1 and 3/4 cups all purpose flour 

NOTE: For higher, prettier muffin tops, you can increase the flour by 1/4 cup, but in my opinion they don't taste as good.


(1) One bowl mixing method: Preheat oven to 425° Fahrenheit. Place eggs in bowl and whisk. Add oil, milk, canned pumpkin, sugar, vanilla, pumpkin pie spice, salt. Whisk until blended. Finally, sift in baking powder and flour. 

NOTE: Sifting the flour lightens it for better rising and texture. Sift after measuring for correct amount. Stir well to blend in the flour. Batter should be smooth but don't over mix. Now chill that batter for 15 to 30 minutes in the refrigerator. This batter really needs to rest and hydrate for best results.

(2) Prep pan and drop: For best results, line baking sheet with parchment paper. Drop batter onto baking sheet, about 2 tablespoons per muffin top (simply drop one tablespoon of batter right on top of the other). These will double in size so leave room between. On the 2nd batch, allow pan to cool before dropping batter or tops will spread too flat.

(3) Bake: Oven should be well pre-heated to 425° F. Bake muffin tops about 10 to 12 minutes (depending on oven). Rounds will rise slightly in center, resembling muffin tops. Serve warm with butter or dust with powdered sugar. Do not allow muffin tops to cool on hot pan. Bottoms may steam and become tough. Be sure to store in refrigerator (either wrapped in plastic or placed in an airtight container).


Pumpkin pie spice can be found wherever other spices are sold. Spice mixes like this (and apple pie spice) are good to keep in mind when looking for economical shortcuts to your holiday baking.
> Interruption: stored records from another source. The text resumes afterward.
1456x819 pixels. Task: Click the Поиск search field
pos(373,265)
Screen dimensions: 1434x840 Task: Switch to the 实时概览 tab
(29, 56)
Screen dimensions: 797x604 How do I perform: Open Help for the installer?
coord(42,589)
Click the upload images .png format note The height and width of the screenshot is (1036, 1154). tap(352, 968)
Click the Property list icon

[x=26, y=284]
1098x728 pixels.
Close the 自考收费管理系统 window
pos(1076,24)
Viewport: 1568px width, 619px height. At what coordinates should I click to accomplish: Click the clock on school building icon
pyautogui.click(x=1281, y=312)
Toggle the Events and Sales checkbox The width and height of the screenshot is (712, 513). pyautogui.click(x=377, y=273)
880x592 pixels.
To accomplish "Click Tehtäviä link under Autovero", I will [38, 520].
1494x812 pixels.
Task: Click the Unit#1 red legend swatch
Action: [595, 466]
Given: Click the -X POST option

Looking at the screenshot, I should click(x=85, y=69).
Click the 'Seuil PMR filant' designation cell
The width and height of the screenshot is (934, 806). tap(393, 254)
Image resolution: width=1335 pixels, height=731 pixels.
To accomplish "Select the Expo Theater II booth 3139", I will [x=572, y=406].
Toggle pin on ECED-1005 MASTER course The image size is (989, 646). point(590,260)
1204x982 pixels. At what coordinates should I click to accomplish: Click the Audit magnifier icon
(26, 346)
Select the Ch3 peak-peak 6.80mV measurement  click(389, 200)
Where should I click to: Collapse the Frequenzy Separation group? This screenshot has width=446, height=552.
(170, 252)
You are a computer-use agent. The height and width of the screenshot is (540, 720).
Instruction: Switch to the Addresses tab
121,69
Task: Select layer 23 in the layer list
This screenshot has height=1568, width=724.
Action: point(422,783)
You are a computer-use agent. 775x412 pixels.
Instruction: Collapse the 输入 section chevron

If you would rather not use pre-made pumpkin pie spice, here are the ingredients to mix your own...

For 1 teaspoon Pumpkin Pie Spice mix...

1/2 teaspoon cinnamon 
1/4 teaspoon ginger 
1/8 teaspoon allspice or cloves 
1/8 teaspoon nutmeg

Eat (and read) with joy!

~ Cleo Coyle

New York Times bestselling author of
The Coffeehouse Mysteries

Yes, this is me, Cleo (aka Alice). 
Friend me on facebook here.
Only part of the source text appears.